→ **Page**
↓

A senior sales tax official said,“The sales tax office has not served any notice on promoters but issued a trade circular to deposit VAT on property sold,as per government rules. VAT being an indirect tax will be recovered by the government from promoters and developers. We have nothing to do with the purchaser.”

“It’s a liability of the developer and we will recover VAT from them. We cannot interfere in matters of developer and purchaser as it was the responsibility of the developer and not the government to recover VAT from the purchaser,” he said.

There should not be any problem for the promoter to deposit VAT if it has been already collected from the buyer during the deal,he said adding,“It was the responsibility of the developer to charge VAT from the purchaser and nothing can be done if they have failed to do that. The government will recover VAT from the developer.”

It does not matter to the sales tax department whether the promoter has signed an agreement with the purchaser or not for VAT recovery,the official clarified.

Tax consultant Govind Patwardhan said that the concern among public is over five per cent VAT being demanded by the promoter. “VAT has to be paid on cost of construction material and it will vary. It should hardly be around one percent of the construction material cost as against the five per cent being demanded,” he said.

Patwardhan said buyers need not worry if the promoter has not signed any agreement about recovering VAT in future.

“The builder’s demand will stand only if there is a clause in the agreement between purchaser and promoter that VAT would have to be paid,” he said adding that the purchaser should ask for details of VAT being charged.

However,buyers who have not got possession and may not have signed any clause in the agreement to pay VAT might have to shell out VAT or else the promoter might delay giving possession,he added.

↑

→ **Dataset excerpt**
↓

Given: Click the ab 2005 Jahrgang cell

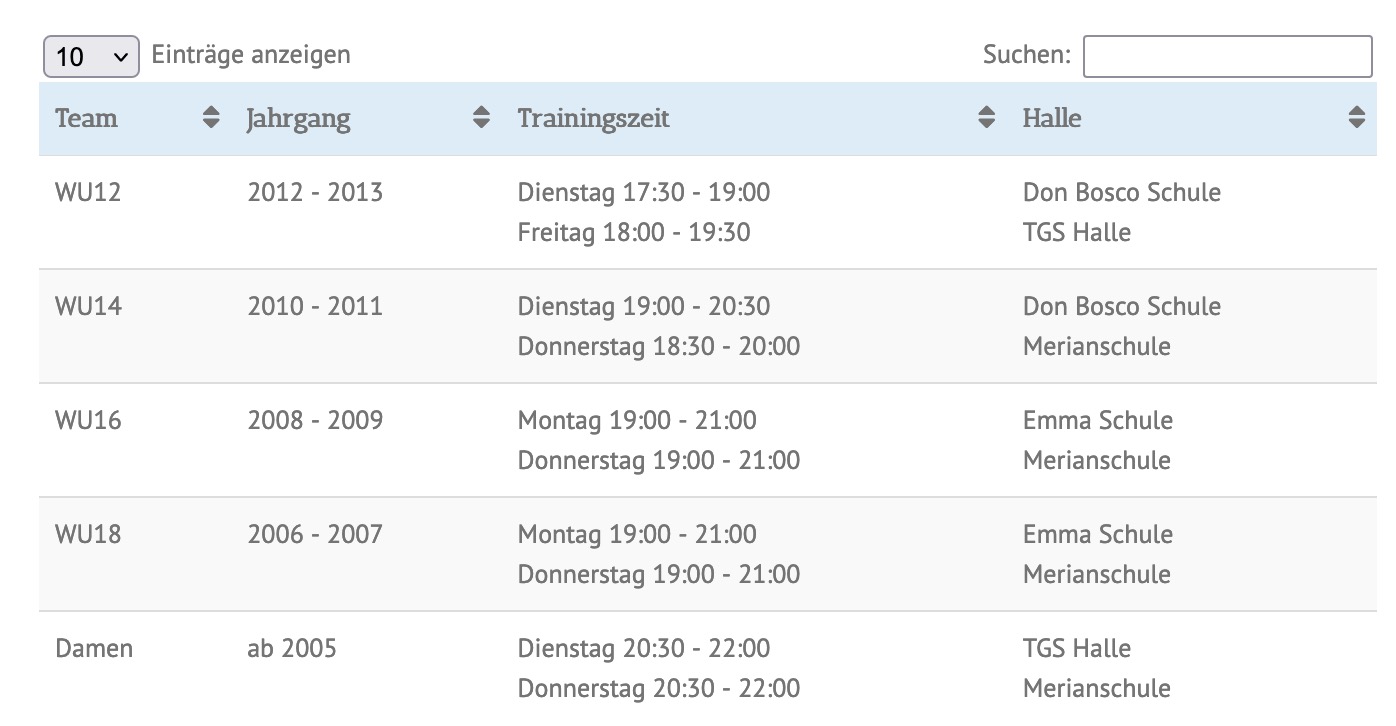Looking at the screenshot, I should coord(292,648).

↑

→ **Work instructions**
(1) Set down the part of the VAT article starting with "It does not" and going on through "VAT in future.", keeping every word unchanged.
(2) Answer these questions from the VAT article:
(a) From whom does the senior sales tax official say the government will recover VAT?
(b) What rate of VAT does Govind Patwardhan say promoters are demanding?
(c) Roughly what share of the construction material cost does Patwardhan say the VAT should be?
(3) Carry the VAT article forward from its last sentence.
The material stands apart from the VAT article and is unrelated to it.

→ **Set of answers**
(1)
It does not matter to the sales tax department whether the promoter has signed an agreement with the purchaser or not for VAT recovery,the official clarified.

Tax consultant Govind Patwardhan said that the concern among public is over five per cent VAT being demanded by the promoter. “VAT has to be paid on cost of construction material and it will vary. It should hardly be around one percent of the construction material cost as against the five per cent being demanded,” he said.

Patwardhan said buyers need not worry if the promoter has not signed any agreement about recovering VAT in future.

(2)
(a) From promoters and developers.
(b) Five per cent.
(c) Around one percent.

(3)
Builders await Aug 28 hearing

The state government’s circular for payment of VAT has stirred a hornets’ nest as builders have termed August 31deadline ‘extremely unreasonable’. The government has issued notices to developers for payment of VAT on sold out flats from 2006-2010 with retrospective effect. Credai Pune Metro had filed a writ petition in Bombay HC but the petition was dismissed by the court in April 2012. Following this,they filed a Special Leave Petition in the Supreme Court,the hearing for which is scheduled for August 28. Credai vice-president Pune Rohit Gera said the timeline that the government has set is “extremely difficult and definitely unreasonable.’’ He said apart from collecting funds for payment one needs to put together returns from documents as long as six years back,which is extremely challenging. He said since the matter is in court they would wait for the outcome.

Gera said the tax liabilities on the flat purchasers are already very heavy — at the local level,there are development charges,premiums and octroi,at the state level,there is stamp duty and VAT and at the Central level there is excise and service tax. All this adds up to huge costs for the home buyers,he added.

Liability of payment based on agreement: Legal experts

The state government has issued a circular for payment of value added tax (VAT) by August 31 on properties sold after 2006 but lawyers claim that its liability depends on the agreement between the owner and builder. “There is a clause in all agreements about the liability of payment of any additional tax that may occur,” senior civil lawyer Vinayak Abhyankar said.

The non-payment of VAT will attract punitive action from the state government but it will be directed towards builders and not property owners as builders have to collect it and deposit it with the government. “However,not paying VAT will give rise to a conflict between the builder and property owners. In such cases,the builder can file a recovery suit against those owners failing to pay it.”

Former district government pleader D D Shinde said the picture would be clear once the special leave petition pending in the Supreme Court is disposed of.

The Confederation of Real Estate Developers’ Associations of India (CREDAI) – Pune metro on Thursday issued a public notice on the deadline for paying VAT. Shinde said CREDAI,as an association,would not be able to take legal action against property owners if they refused to pay VAT but individual builders can take owners to court for the same.

CREDAI president Satish Magar said there was an ambiguity about VAT on properties sold between 2006 and 2010. “Like any other manufactured commodity,it is up to the builder to collect VAT from the property owner and deposit it with the government.”